В своем недавнем докладе, прочитанном в Мадриде, психиатр Аллер отверг все попытки истолковать мистицизм как проявление и сублимацию любовного влечения. Эта точка зрения представляется мне абсолютно верной.
Любовные истолкования мистицизма, до недавнего прошлого общепризнанные, были удручающе тривиальными. Ныне вопрос ставится в ином плане. Дело не в том, что мистицизм порождается «любовью», а в том, что у них общие корни и что они суть два психических состояния, по многим параметрам сходные. В обоих случаях в сознании происходят сходные процессы, вызывающие аналогичные проявления на эмоциональном уровне, для выражения которых служат, абсолютно индифферентно, мистические или эротические формулы.
Завершая этот этюд, хотелось бы напомнить, что я ставил перед собой задачу описать одну лишь фазу великого таинства любви – «влюбленность». Любовь – явление неизмеримо более глубокое и многогранное, подлинно человеческое, хотя и не столь исступленное. Любовь всегда проходит через неистовый этап «влюбленности»; в то же время сплошь и рядом встречается «влюбленность», за которой не следует подлинная любовь.

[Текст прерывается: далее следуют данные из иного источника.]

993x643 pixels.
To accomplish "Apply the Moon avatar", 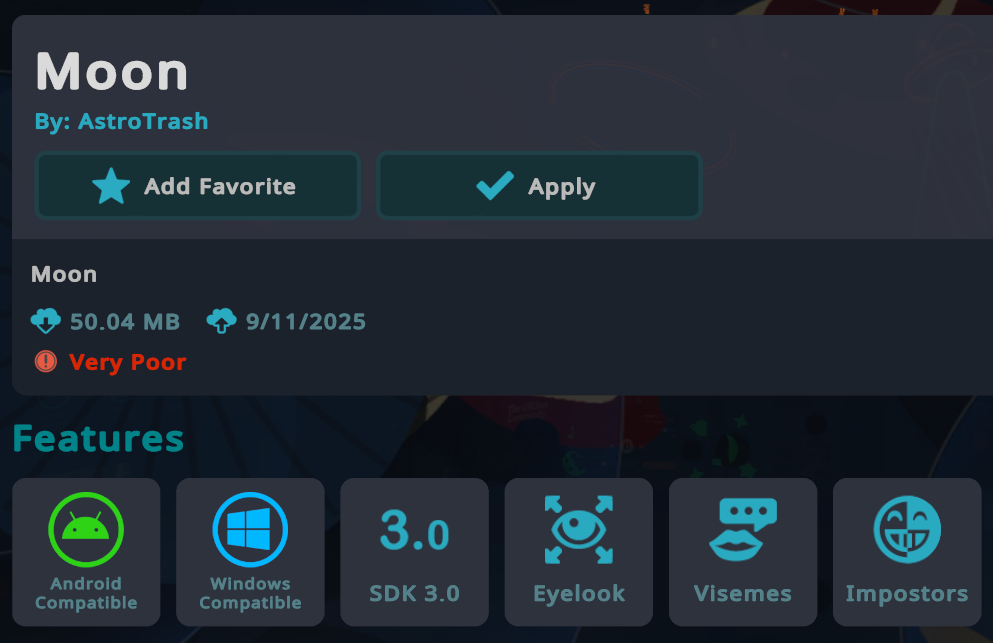I will click(x=539, y=186).
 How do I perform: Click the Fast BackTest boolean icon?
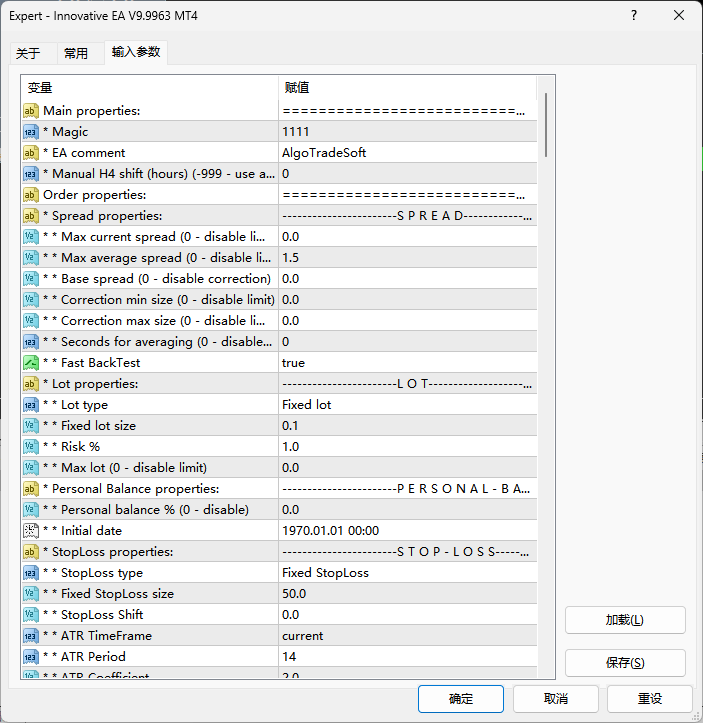(x=31, y=363)
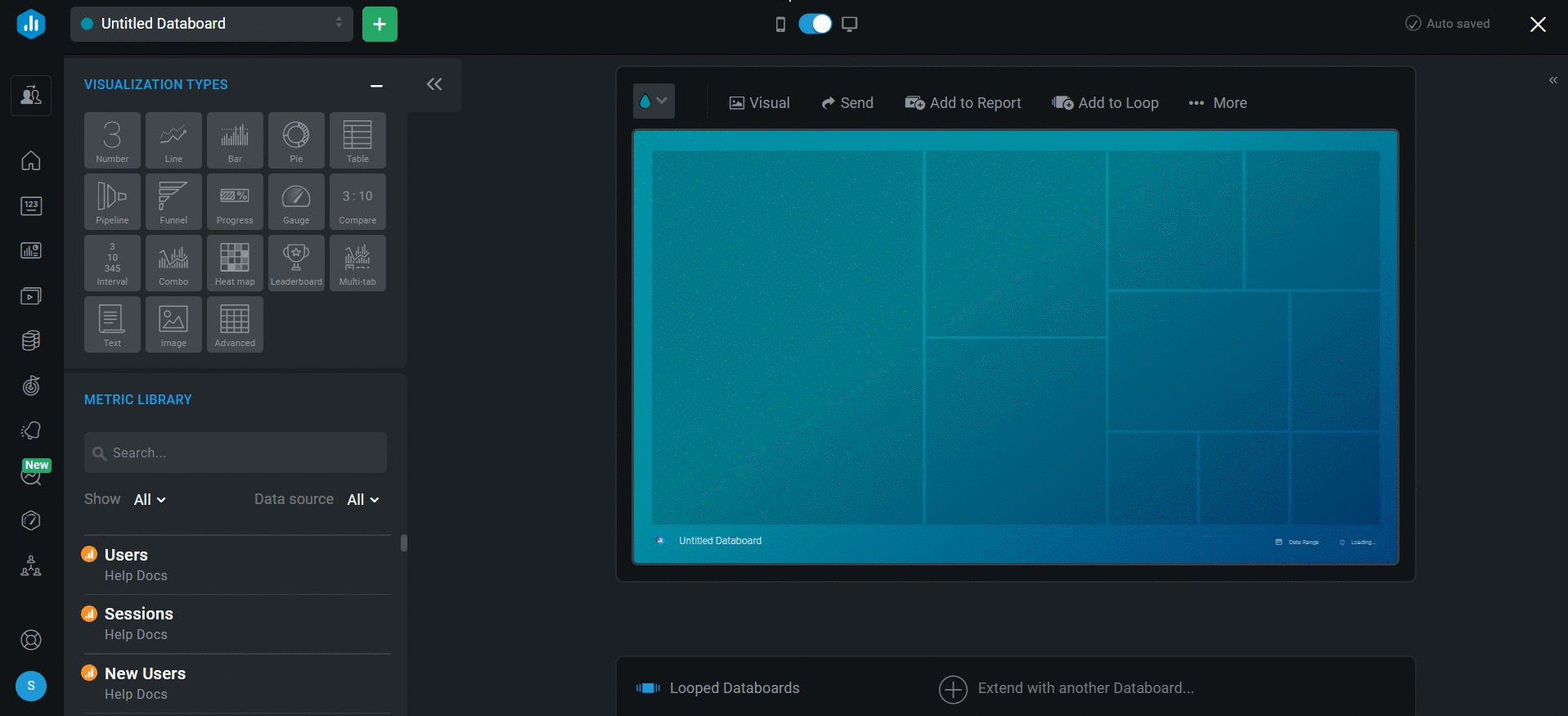Open the Data source All dropdown
The image size is (1568, 716).
click(363, 500)
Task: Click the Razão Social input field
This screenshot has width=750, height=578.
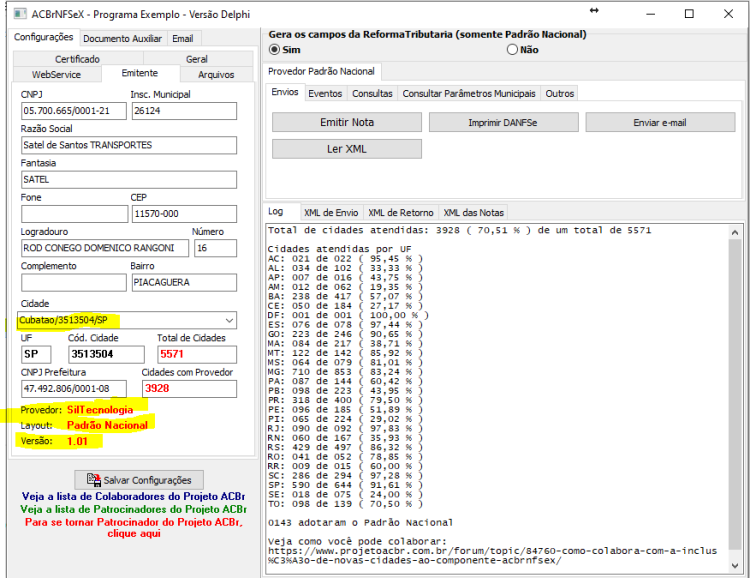Action: [129, 145]
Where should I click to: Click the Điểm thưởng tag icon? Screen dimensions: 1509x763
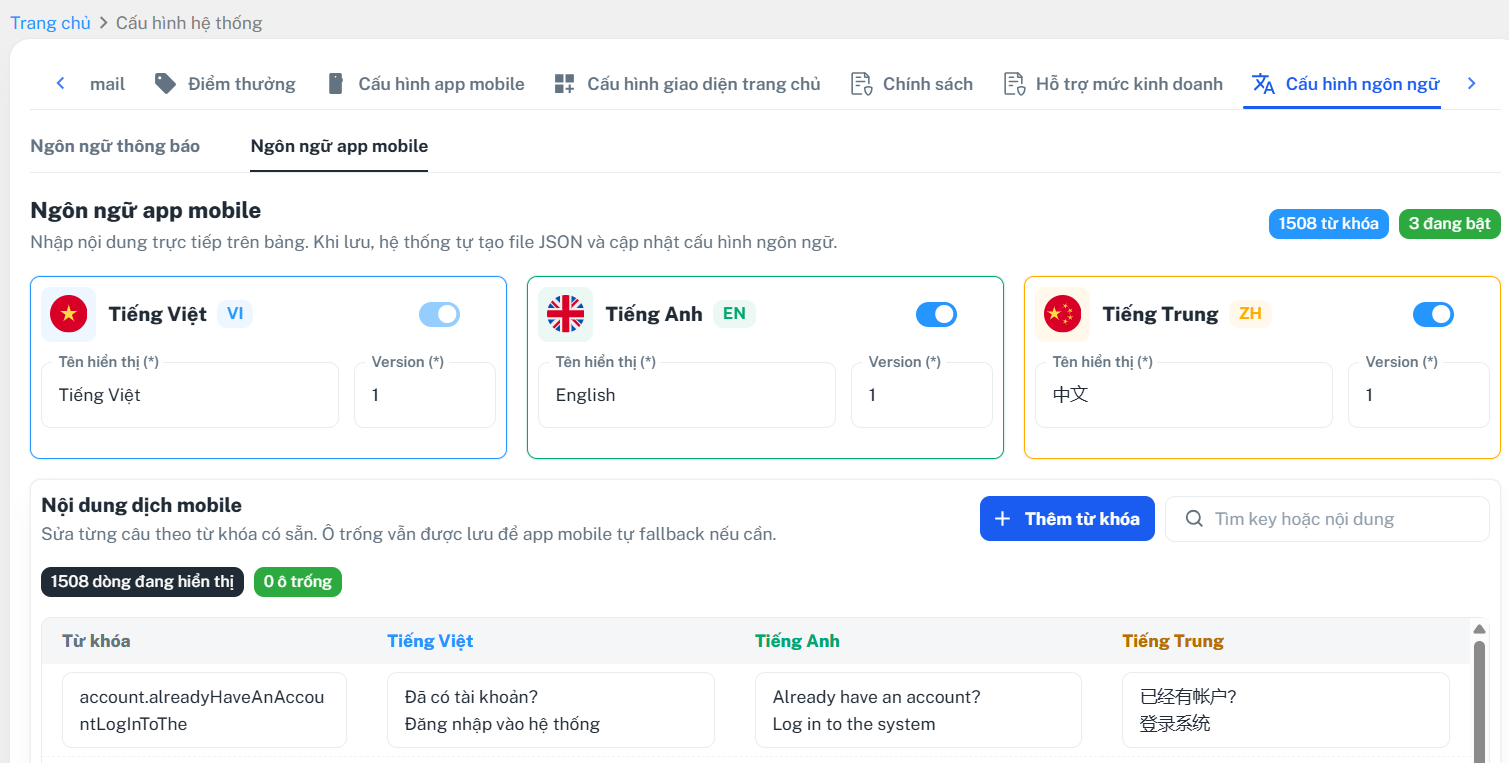(166, 84)
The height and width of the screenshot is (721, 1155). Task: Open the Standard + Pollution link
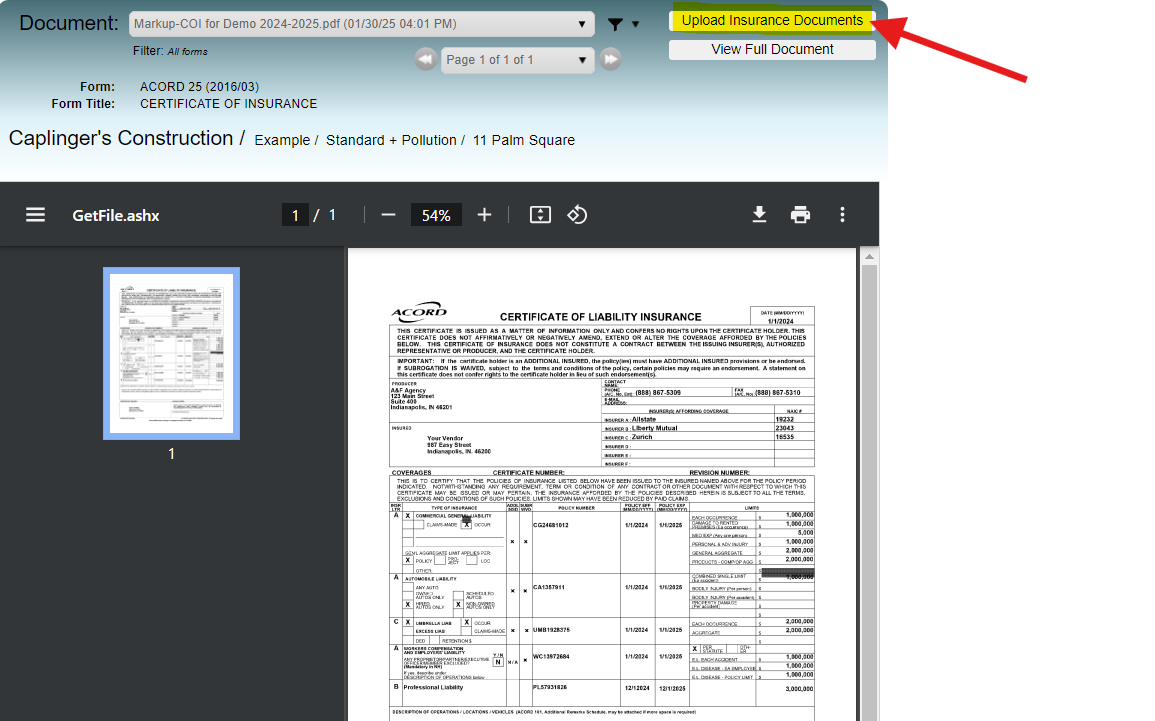click(391, 140)
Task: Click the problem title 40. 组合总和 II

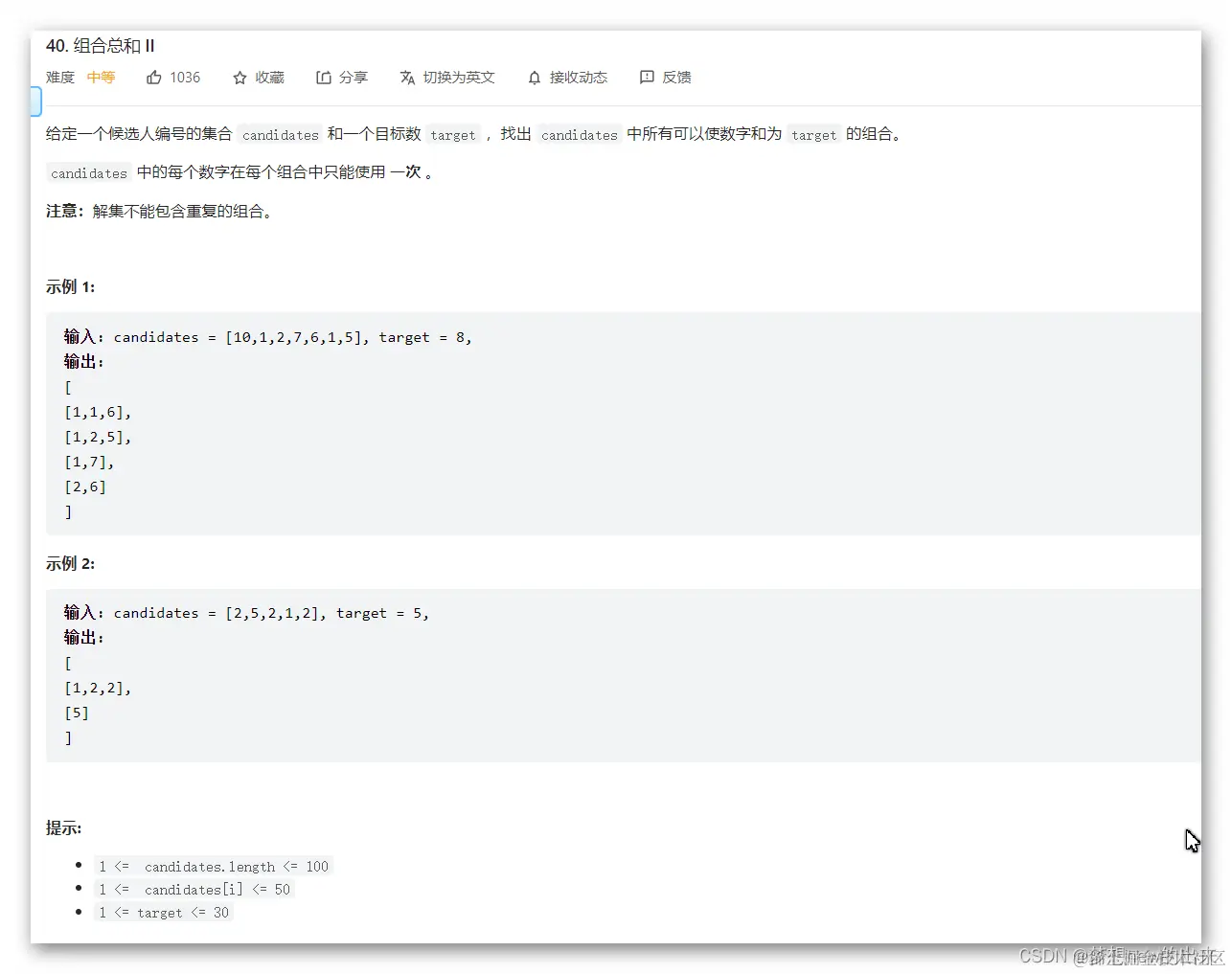Action: click(102, 45)
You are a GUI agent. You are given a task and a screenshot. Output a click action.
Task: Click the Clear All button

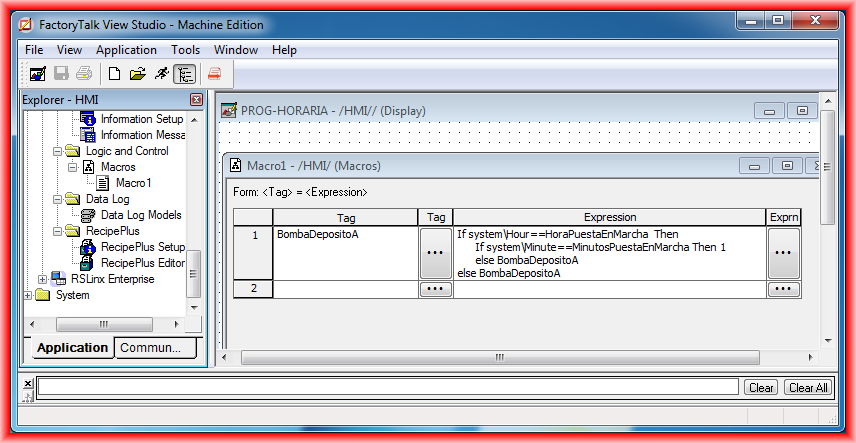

Не будем, стало быть, принимать часть за целое.
Случается, что о достоинствах любви судят по ее неистовости. В опровержение этого расхожего заблуждения и были написаны предшествующие страницы. Неистовость в любви не имеет ничего общего с ее сутью. Она представляет собой атрибут «влюбленности» – душевного состояния низшего, примитивного свойства, для которого, в сущности, любовь не столь уж и обязательна.
Чем энергичнее человек, тем неистовее могут быть проявления его чувств. Однако, отметив это обстоятельство, необходимо сказать, что чем неистовее эмоциональный порыв, тем ниже его место в душевной иерархии, тем он ближе к неосознанным порывам плоти, тем меньше в нем духовности. И наоборот, по мере того как наши чувства проникаются духовностью, они утрачивают неистовость и автоматизм напора. Чувство голода у проголодавшегося всегда будет более сильным, чем стремление к справедливости у ее поборника.